• **TASK DESCRIPTION**
The word "Enable" turns up on some lines of this data; say how many, and give no other text.

• **DATA SHOWN**
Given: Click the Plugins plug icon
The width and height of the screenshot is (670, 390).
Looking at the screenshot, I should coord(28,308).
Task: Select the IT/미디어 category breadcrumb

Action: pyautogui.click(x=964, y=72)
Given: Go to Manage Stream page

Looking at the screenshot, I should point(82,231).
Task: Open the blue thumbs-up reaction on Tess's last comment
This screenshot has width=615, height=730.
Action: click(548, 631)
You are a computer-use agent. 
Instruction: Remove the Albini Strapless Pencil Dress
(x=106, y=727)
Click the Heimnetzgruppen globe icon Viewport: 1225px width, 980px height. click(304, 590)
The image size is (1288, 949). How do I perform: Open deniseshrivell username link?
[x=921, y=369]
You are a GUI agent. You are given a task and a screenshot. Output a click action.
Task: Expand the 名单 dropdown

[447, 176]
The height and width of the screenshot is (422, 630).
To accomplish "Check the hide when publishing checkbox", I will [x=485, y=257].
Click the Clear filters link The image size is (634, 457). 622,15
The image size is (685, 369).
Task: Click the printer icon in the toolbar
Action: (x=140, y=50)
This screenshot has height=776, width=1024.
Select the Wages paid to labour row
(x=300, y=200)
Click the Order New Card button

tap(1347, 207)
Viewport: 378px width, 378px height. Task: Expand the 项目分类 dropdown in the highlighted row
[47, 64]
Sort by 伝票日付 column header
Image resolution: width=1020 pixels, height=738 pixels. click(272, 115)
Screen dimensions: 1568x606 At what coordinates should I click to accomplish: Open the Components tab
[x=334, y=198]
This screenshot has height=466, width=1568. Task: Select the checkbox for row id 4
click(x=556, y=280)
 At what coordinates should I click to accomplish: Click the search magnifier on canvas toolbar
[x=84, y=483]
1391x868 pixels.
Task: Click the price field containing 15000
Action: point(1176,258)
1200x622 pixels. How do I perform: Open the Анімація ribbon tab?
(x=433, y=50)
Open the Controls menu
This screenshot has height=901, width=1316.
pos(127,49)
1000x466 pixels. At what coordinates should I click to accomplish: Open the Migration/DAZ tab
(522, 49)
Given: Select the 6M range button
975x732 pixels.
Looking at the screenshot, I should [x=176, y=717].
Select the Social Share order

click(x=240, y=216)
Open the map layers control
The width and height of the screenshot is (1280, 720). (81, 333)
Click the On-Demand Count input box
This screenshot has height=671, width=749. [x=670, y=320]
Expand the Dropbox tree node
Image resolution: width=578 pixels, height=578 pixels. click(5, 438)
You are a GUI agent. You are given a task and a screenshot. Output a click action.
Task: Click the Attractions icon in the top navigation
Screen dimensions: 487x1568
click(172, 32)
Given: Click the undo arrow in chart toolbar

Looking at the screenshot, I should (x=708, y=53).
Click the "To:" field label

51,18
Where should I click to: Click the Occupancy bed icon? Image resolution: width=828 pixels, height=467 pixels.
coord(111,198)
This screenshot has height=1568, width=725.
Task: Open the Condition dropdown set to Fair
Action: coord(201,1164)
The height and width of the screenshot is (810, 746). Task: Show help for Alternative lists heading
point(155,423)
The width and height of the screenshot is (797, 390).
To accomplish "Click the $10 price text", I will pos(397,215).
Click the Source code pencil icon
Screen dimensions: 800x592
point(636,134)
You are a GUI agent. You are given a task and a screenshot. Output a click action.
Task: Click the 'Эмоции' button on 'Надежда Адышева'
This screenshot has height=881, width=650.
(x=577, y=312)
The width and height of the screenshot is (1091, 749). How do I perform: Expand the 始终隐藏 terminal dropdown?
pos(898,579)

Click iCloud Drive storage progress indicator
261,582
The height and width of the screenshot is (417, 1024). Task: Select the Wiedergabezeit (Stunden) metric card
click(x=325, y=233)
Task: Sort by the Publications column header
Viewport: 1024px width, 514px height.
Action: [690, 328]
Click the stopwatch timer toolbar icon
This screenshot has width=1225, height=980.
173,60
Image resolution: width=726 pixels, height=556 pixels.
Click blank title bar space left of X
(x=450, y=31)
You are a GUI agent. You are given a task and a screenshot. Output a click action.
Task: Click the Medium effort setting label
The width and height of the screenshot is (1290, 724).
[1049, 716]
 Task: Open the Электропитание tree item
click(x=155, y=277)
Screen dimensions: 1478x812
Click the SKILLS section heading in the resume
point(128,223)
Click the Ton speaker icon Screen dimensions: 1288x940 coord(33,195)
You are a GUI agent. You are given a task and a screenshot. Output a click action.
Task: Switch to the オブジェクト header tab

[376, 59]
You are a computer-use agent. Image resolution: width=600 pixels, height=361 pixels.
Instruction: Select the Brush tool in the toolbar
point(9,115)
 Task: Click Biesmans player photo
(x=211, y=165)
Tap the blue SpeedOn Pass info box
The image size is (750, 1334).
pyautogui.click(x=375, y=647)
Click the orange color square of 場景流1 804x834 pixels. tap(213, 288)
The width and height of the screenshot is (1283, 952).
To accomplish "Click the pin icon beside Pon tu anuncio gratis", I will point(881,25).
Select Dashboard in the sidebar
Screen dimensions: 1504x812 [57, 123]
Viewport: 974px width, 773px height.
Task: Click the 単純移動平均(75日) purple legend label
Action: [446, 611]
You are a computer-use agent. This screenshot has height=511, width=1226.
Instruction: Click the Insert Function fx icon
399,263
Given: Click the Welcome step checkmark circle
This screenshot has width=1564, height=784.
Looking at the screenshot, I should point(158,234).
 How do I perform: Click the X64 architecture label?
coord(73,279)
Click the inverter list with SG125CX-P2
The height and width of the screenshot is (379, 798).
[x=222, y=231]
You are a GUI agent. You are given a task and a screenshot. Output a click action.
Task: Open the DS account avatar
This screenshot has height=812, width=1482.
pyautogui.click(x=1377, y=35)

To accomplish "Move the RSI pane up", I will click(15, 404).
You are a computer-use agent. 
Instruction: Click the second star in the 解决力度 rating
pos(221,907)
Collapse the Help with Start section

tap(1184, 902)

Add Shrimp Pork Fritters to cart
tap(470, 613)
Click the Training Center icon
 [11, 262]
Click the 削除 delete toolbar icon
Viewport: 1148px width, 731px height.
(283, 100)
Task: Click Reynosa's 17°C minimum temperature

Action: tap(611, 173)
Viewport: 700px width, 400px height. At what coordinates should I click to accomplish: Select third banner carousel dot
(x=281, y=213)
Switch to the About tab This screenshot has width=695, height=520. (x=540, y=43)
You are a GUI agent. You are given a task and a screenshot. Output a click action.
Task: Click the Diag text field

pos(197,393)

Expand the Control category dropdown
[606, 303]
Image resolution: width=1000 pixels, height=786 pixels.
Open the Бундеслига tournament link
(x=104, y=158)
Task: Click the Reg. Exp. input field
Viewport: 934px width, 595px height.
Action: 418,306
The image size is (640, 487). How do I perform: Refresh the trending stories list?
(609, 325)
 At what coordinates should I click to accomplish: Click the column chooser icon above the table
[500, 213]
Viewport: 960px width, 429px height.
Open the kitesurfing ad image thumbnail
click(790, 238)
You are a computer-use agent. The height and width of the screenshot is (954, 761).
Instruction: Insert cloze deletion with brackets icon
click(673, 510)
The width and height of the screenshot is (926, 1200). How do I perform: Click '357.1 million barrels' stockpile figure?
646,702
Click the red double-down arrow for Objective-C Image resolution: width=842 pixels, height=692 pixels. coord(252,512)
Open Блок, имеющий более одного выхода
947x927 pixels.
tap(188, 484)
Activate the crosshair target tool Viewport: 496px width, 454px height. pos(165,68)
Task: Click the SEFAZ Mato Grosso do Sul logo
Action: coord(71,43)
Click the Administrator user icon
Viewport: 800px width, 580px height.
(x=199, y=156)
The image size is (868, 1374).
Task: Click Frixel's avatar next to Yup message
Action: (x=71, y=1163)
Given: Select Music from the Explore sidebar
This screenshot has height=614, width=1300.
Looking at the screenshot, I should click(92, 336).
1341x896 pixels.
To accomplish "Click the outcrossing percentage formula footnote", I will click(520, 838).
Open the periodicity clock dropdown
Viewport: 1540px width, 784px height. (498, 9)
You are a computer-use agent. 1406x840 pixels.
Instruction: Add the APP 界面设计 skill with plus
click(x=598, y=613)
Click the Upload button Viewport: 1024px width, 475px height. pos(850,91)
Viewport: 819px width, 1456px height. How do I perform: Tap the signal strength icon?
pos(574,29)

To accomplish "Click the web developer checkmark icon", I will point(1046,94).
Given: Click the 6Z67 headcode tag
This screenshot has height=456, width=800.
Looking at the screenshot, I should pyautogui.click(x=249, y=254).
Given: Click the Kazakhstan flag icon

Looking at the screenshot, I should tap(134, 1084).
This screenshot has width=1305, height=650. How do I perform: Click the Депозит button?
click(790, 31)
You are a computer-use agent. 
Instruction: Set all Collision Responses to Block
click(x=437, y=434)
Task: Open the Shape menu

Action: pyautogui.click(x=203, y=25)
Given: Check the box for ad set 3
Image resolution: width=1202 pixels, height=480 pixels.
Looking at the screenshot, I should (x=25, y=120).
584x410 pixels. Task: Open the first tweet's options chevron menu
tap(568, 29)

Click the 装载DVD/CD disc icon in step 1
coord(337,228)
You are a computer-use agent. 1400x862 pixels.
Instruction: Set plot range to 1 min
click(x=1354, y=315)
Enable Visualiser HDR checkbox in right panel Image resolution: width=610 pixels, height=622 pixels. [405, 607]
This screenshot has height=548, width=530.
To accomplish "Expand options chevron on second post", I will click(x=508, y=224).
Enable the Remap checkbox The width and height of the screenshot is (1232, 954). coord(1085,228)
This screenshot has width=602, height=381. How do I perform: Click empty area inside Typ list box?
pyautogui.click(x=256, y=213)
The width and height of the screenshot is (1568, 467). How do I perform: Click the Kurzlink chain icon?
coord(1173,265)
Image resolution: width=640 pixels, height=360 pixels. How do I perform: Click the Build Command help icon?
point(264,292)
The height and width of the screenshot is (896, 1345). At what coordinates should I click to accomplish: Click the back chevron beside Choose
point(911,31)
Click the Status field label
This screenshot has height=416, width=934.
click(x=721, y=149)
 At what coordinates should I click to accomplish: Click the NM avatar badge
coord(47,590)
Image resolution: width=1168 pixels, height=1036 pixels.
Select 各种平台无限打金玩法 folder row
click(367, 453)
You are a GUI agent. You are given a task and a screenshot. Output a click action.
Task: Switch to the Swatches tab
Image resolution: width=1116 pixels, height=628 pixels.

• **RESPONSE**
2